My primary policy areas at the California Chamber of Commerce are privacy and tax. Yet, when I heard there was going to be a proposal for a “carbon tax” this session, I didn’t pay a lot of attention at first. I assumed that the “carbon tax” would be a tax on fossil fuel emissions, and that my brilliant, climate change-specializing, CalChamber colleague, Leah Silverthorn, would be participating in some sort of renewed “carbon tax” versus cap-and-trade debate this year.
Well, you know what they say about making assumptions….
I was wrong. The “carbon tax” being contemplated this session would replace California’s sales-and-use tax with a “carbon tax” based on the “carbon intensity” of specific products.
Yes, you read that right—it’s basically the creation of a “carbon sales tax”: retail products sold or used in this state with greater “carbon intensity” will be taxed at a higher rate. The goal is to use higher prices to influence Californians to purchase products in a way that is supposed to help reduce climate change.
Fortunately, the “carbon sales tax” bill, SB 43 (Allen; D-Santa Monica), is a study bill—because there is a lot to study!
Here are just some of the initial questions I have:
• Who within the California Air Resources Board (CARB) or the California Department of Tax and Fee Administration (CDTFA) will determine the “carbon intensity” of every single product sold or used in California? Would it be a team of scientists?
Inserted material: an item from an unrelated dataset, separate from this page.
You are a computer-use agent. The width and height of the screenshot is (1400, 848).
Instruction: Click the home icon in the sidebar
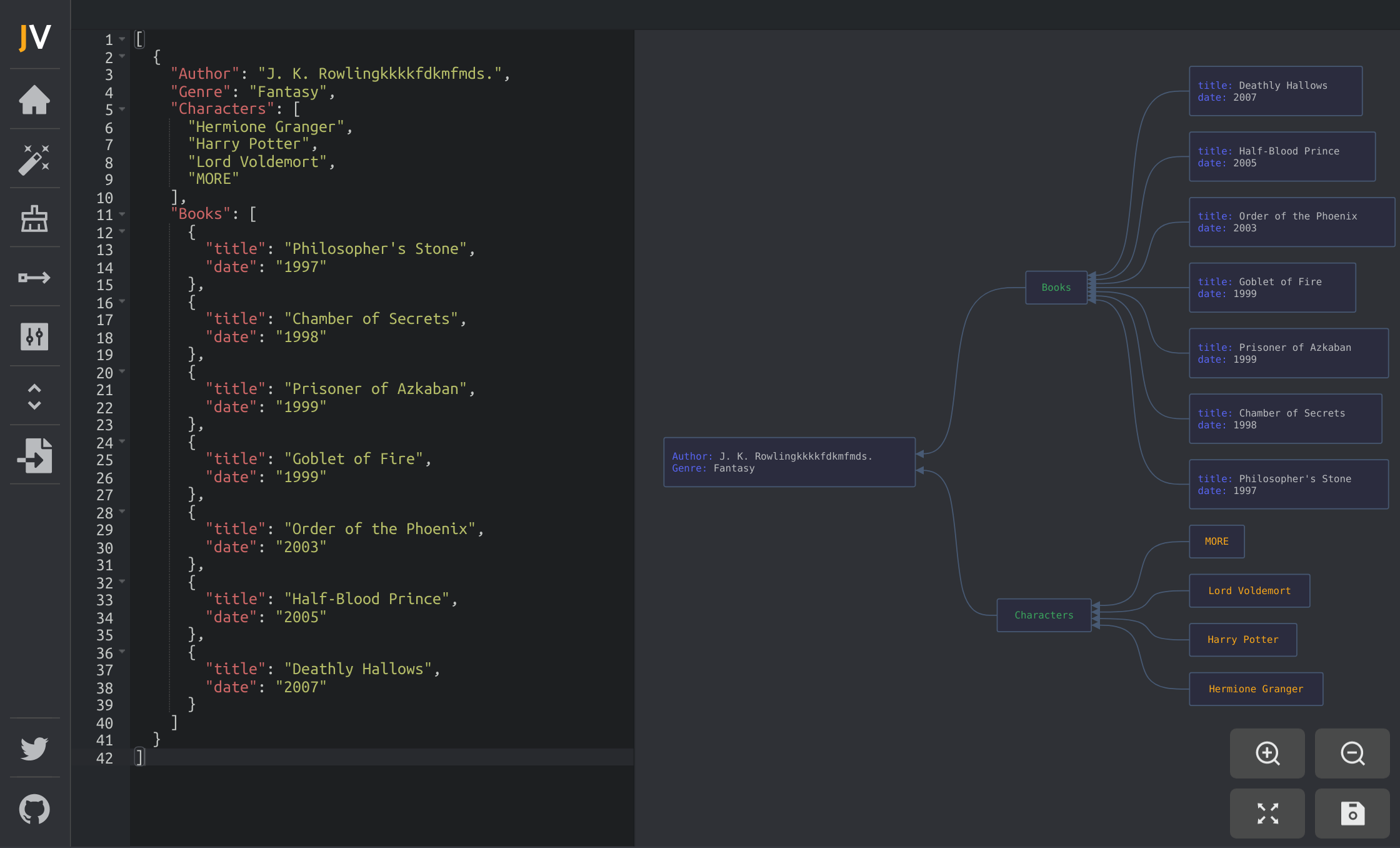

Would companies around the country and the world have to send the CDTFA some sort of form assessing the “carbon intensity” of every single one of their products sold in California? How will the CDTFA verify the accuracy of such information? How will they enforce this new requirement here in California when so many products come from out of state or from another country?
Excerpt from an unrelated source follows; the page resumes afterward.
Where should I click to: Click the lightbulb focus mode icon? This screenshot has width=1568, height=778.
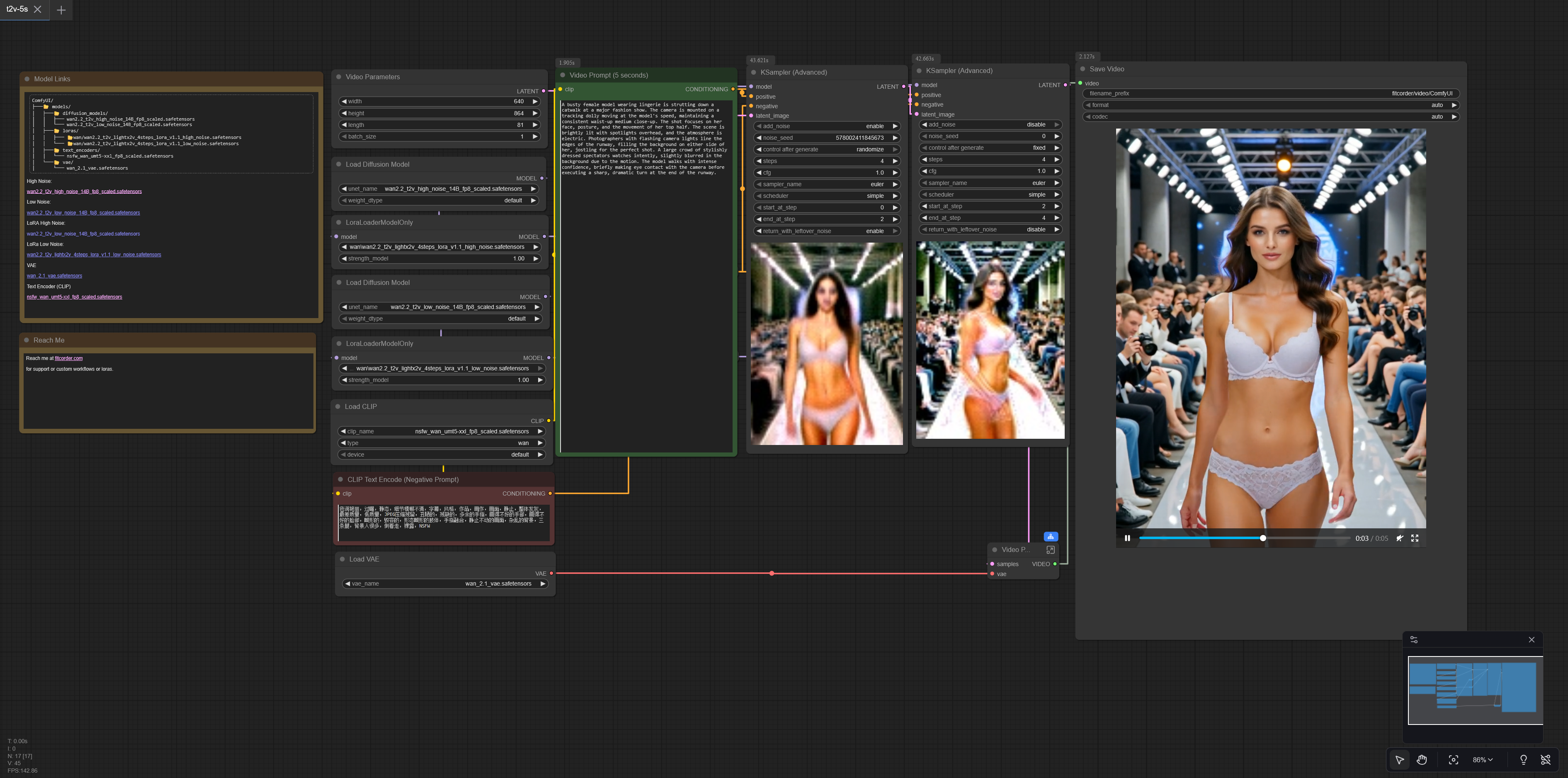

• Assuming they can do this, how will they convey the specific carbon sales tax for every single product to retailers in this state? Could they assign the different rates of carbon sales taxes to categories of products? Or would this be unfair because two companies could produce the same type of product with significantly different carbon intensities?
• What will be included in the determination of “carbon intensity”? Some of the factors contributing to “carbon intensity” can include the amount of fuel combusted, the number of animals used, certain industrial processes, and distances traveled. What else?
• What will be the impact of assessing a carbon sales tax based—in part—on how far a product must travel to get to our state? If the same company produces a product in two different states, one closer to California than the other, will that same product from the same company have two different prices? Will the distance to each local jurisdiction in our large state be part of the “carbon intensity” measurement? For example, if a product is manufactured in Oregon and sold in San Diego, will it have a different “carbon intensity” measurement than the same product sold in Sacramento?
• How will the carbon sales tax impact lower-income Californians? Will there be some Californians who don’t have many options when trying to buy products with a lower “carbon intensity”? Will it impact their ability to buy meat and dairy products, including milk and formula? Will it increase the cost of their utilities and driving? Will their cost of living go up?
• Per SB 43, the carbon sales tax has a goal of revenue neutrality. Yet, if the carbon sales tax is successful at getting consumers to stop purchasing products with higher carbon emissions, via their higher tax rates, wouldn’t revenue ultimately be diminished?
• California’s sales-and-use tax is one of the state’s most stable forms of revenue. How would a carbon sales tax impact budget volatility?
Considering the seismic shift of our tax system contemplated by SB 43 and the correspondingly massive administrative burden, I hope any study would pursue these questions and many more. But I—for one—will not be making any more assumptions!